Copy the lines below character for character, beginning at the line that contains "You are a computer-use" and stopping after the line that contains "coord(128,443)", both included.
>> START Working data
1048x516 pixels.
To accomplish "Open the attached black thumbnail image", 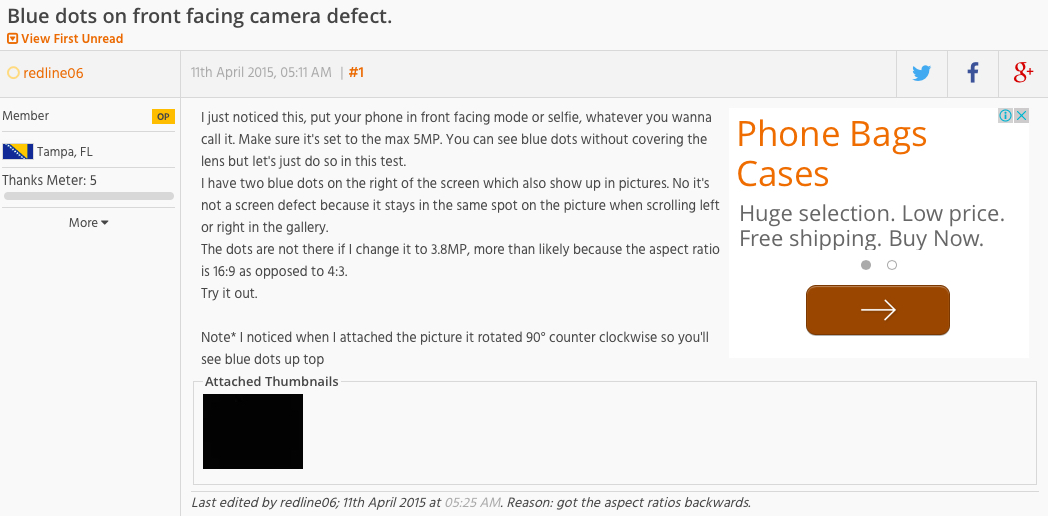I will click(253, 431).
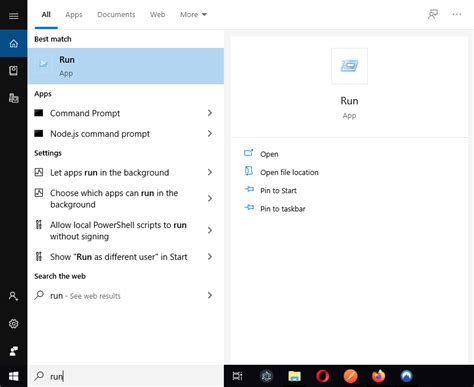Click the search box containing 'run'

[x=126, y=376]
>> END Working data
>> START Working data
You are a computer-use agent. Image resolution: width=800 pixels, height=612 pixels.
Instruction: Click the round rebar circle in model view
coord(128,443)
>> END Working data
>> START Working data
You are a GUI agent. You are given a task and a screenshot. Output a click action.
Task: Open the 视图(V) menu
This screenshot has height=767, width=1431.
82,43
>> END Working data
### Finished exercise
You are a computer-use agent. Image resolution: width=800 pixels, height=612 pixels.
Instruction: Click the round rebar circle in model view
coord(128,443)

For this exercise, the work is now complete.